To put the Christ in Christmas is to celebrate a beautiful, touching idea. It’s to celebrate God’s light in the darkness; to remember the Prince of Peace born among us as a child of the poor. It reminds us to serve others, to give generously of what we have, to treat everyone we encounter with compassion and humility and even reverence – especially those who have less power and less privilege than we do, because the Christmas story tells us that among them we will find God.
But putting the Herod back in Christmas, that puts a certain edge on the story. That makes it even more a story of our time, of our world, and not just at this time of year. Because some power-mad Herod is always desperately trying to hold onto control by killing the hope and the light of the Christmas child. Herod is long past caring how much damage he has to do to hold power. He has no hesitation to murder children, or turn a young family into refugees fleeing his tyranny, or to kill them if they don’t. That’s not just a story about the ancient near East. That’s a story about the 21st century, all over the world. Here in the 21st century, we call that a Tuesday.

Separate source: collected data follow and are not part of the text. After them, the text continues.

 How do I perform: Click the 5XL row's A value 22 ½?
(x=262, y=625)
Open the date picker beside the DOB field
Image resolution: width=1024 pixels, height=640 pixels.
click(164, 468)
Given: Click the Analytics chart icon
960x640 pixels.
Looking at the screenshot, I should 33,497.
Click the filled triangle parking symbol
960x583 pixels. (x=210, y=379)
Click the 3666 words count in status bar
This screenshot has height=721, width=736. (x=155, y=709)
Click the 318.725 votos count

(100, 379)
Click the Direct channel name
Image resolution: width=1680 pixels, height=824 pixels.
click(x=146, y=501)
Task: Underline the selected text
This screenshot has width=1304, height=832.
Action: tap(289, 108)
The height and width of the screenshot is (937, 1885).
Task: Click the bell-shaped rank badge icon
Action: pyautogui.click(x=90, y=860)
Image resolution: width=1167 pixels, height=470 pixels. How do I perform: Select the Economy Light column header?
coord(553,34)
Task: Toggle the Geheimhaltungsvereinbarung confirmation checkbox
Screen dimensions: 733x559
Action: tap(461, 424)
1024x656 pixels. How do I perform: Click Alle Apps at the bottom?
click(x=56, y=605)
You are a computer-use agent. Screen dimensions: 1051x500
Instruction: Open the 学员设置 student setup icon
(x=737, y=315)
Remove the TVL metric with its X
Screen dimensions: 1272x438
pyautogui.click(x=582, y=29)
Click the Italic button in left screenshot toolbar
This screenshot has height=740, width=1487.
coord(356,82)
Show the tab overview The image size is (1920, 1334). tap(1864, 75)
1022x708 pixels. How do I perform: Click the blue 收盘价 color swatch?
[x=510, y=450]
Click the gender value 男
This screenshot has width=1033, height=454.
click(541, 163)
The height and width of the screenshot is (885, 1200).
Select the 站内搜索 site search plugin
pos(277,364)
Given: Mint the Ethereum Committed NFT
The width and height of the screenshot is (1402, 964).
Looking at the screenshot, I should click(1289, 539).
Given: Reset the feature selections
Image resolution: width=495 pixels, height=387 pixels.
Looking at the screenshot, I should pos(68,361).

In Syria, under the Assad regime, Herod tried to kill the child. In Gaza, Israel, Lebanon, Iran, Herod is trying to kill the child. In Yemen and Ukraine, China among the Uyghur people, Myanmar among the Rohingya, in our own country, where Advent saw yet another school shooting and New Year’s celebrations are interrupted by lone wolf terrorists, here in our own country the child is in danger. Herod is always trying to kill the child.
But I don’t think the story we heard this morning leaves us without hope. I don’t think it means that at the end of our Christmas celebrations, we just go back to a grim and cynical world of business as usual. Because the story tells us that somehow, the child survives. Hope and redemption survive. God’s work in the world goes on. I think the story tells us the child survives because of the willingness of ordinary, everyday people like Mary and Joseph, or maybe like us, to listen deeply to God and care for the light with which we’ve been entrusted.
I believe that each one of us is entrusted with the light. And as intimidating as that may be, I hope the Christmas story also reminds us that we’re up to the task. It takes openness to God, a willingness to trust as Mary and Joseph did: to trust in our dreams and our hopeful visions. But we have what we need, and what we have is enough. There are Herods arrayed throughout the world. And they’re scary, no doubt. But in the end, the Kindom wins. The light shines in the darkness. The light shines in the hearts of ordinary people. And as the gospel of John reminds us, the darkness will never overcome it.